第46回日本集中治療医学会学術集会

講演情報

教育セミナー(ランチョン)

[LS6] 教育セミナー(ランチョン)6

10年を迎えた 遺伝子組換えトロンボモジュリン製剤に関する 5つの疑問そして、これから

2019年3月1日(金) 12:40 〜 13:40 第6会場 (国立京都国際会館1F スワン)

座長:射場 敏明(順天堂大学医学部救急・災害医学)

共催:旭化成ファーマ株式会社

[LS6-2] 敗血症性DICに対するrTMの有効性と持続的腎代替療法施行中の投与法

渡邉 栄三1,2 (1.東千葉メディカルセンター 救急科・集中治療部, 2.千葉大学大学院医学研究院 総合医科学講座)

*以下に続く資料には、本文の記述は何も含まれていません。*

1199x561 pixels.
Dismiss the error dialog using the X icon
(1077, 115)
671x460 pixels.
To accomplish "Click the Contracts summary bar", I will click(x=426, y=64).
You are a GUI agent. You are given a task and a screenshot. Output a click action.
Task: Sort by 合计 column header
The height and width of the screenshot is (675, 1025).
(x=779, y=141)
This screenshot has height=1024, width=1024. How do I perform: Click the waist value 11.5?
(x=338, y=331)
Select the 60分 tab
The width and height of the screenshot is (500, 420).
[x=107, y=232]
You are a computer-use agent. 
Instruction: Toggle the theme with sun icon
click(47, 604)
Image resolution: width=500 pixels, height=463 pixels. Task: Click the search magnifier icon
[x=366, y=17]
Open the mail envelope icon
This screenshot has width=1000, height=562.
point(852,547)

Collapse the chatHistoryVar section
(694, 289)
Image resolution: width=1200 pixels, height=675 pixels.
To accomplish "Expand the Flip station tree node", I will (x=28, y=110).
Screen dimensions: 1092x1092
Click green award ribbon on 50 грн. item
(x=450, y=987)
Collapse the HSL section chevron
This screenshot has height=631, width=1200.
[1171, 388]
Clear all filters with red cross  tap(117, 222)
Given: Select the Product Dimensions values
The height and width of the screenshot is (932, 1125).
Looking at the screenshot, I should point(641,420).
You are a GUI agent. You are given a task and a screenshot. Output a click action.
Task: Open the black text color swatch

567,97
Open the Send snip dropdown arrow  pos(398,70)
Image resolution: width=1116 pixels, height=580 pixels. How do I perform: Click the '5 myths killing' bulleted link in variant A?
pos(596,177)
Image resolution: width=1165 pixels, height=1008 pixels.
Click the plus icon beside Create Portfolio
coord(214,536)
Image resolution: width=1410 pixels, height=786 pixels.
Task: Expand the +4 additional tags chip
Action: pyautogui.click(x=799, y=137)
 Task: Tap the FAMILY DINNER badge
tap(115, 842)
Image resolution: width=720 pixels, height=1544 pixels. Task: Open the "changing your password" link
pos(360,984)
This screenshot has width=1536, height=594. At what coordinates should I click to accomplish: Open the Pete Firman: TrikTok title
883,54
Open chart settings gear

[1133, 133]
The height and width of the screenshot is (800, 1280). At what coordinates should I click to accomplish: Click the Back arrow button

本邦では,敗血症性DIC に対する抗凝固療法を行う施設は欧米と比較して多くみられる.なかでも,2008 年に上市されたリコンビナント・トロンボモジュリン(rTM)製剤は,敗血症性DICに対して広く使用されている抗凝固薬の一つである.しかしながら,現時点でrTMに関するエビデンスは十分とはいえず,その有用性についての結論は出ていない.そんな中,多国籍間第3 相試験が現在終了しており,その大規模RCTの結果が明らかにされようとしている.そして最近の多施設共同後ろ向き研究では,rTM投与による生存率改善効果を示す報告も蓄積されてきている.
一方,本邦でrTMの使用が拡大されてきているにも拘らず,敗血症性DICにしばしば導入される持続的血液濾過透析 (CHDF) 施行中のrTMの薬物動態や,その投与量についてはほとんど検討されていなかった.そしてrTMは腎排泄であるため,腎機能障害を有するDIC患者に対しては,投与量を約1/3に減量して処方するよう推奨されている.そこで我々は,CHDFを導入した敗血症性DIC患者に対して,rTMを低用量 (0.02mg/kg) と通常用量 (0.06mg/kg) で無作為に振り分けて投与し,同薬物動態や臨床効果を比較検討した.その結果,CHDFヘモフィルター膜(PMMA膜素材)前後でrTM血中濃度の減少は認められず,rTMの半減期,クリアランス,分布容積は両群で有意差はなかった.一方,rTMの最高血中濃度と血中濃度曲線下面積は約2.5倍通常用量群の方が高く,投与量に応じた血中濃度が確認された.また,投与期間中,有効血中濃度とされる500 ng/mL以上であった時間は,通常用量群で有意に長かった.結果的に,両群でrTMに蓄積性を認めず,転帰,出血性有害事象,DIC離脱率,rTM投与前後での各種血液検査データの変化量等にも差異はなかった.さらに,ほぼ同時期に行われた多施設共同前向き研究では,急性期DIC診断基準に基づくDIC患者のrTM血漿中濃度は,低用量群と通常用量群において,腎機能による違いは大きくなく,透析患者への減量も必須ではないと結論づけられている.
以上より,敗血症性DICに対しても,CHDF施行中のrTM投与量を一律に減量する必要はないと考えられる.しかしながら,敗血症に対するDIC治療は国際的には未だコンセンサスが得られていない現状である.さらに,一部のTHBD (トロンボモデュリン遺伝子) 多型のゲノタイプ別にTHBD発現の差異が認められており,敗血症転帰に影響を及ぼしていることが示唆されている.したがって,rTMの投与量に関しては,今後もより詳細な検討が必要であり,その投与量や適応症例の設定などを中心としたPrecision Medicineが敗血症救命率改善に繋がる可能性がある.